[Opening Material to process section]

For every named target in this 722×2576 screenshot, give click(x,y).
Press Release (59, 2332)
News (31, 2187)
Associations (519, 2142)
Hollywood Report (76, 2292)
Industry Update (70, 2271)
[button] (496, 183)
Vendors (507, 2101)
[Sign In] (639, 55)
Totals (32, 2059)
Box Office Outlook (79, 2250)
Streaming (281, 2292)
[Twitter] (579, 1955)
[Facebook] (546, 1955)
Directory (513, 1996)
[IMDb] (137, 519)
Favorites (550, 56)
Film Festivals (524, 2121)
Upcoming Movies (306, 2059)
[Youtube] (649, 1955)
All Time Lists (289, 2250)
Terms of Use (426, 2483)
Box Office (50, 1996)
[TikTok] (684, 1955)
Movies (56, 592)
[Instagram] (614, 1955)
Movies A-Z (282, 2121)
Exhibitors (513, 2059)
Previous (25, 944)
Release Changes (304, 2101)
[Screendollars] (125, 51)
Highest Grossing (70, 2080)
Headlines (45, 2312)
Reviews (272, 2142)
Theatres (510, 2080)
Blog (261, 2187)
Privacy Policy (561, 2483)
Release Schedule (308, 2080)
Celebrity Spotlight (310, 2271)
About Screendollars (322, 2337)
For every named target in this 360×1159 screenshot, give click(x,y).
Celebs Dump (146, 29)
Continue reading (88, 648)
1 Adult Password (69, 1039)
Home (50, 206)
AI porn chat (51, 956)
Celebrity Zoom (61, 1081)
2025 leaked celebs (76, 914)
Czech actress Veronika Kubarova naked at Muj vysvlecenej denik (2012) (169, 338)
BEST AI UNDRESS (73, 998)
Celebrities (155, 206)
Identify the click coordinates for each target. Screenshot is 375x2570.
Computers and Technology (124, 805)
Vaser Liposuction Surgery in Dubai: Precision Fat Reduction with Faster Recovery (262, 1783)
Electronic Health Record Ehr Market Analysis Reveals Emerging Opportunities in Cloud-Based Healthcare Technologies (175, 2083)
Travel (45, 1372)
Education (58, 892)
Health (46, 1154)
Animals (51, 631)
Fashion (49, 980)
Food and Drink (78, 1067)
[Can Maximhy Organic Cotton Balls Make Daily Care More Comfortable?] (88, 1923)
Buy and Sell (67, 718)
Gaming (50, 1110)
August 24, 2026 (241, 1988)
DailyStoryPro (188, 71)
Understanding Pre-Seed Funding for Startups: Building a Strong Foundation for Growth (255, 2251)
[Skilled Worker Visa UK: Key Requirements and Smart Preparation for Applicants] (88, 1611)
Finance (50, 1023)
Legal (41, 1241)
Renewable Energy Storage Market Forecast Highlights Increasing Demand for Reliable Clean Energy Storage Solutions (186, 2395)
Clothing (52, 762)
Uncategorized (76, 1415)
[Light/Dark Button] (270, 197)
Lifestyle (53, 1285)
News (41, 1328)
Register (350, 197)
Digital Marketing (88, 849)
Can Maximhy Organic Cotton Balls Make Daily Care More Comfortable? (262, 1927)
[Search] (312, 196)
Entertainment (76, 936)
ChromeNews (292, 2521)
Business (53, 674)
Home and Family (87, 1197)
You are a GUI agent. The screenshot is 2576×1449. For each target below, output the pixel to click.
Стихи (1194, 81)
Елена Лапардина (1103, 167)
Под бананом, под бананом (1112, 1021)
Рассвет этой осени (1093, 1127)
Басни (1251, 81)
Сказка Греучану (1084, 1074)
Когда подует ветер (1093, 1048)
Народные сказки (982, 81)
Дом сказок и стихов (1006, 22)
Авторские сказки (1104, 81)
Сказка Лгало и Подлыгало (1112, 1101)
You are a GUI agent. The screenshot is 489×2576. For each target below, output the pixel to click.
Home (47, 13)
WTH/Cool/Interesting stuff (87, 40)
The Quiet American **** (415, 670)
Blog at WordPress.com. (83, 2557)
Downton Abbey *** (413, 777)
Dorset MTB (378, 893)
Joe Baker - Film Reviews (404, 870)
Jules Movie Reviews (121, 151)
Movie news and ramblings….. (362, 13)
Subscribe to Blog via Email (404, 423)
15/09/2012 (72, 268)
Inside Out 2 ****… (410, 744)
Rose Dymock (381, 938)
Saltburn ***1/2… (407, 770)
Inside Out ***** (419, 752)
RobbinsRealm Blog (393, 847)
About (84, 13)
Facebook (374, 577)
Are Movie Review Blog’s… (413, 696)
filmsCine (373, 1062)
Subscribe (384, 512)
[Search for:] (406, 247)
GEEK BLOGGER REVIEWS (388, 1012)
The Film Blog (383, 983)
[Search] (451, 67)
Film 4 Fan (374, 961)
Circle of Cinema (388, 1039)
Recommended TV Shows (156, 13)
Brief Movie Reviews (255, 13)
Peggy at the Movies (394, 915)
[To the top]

[Closing Material to process section]

-- Task description --
What is needed is every line of the records that contains the word "Screendollars".

-- Response area --
[Screendollars] (125, 51)
About Screendollars (322, 2337)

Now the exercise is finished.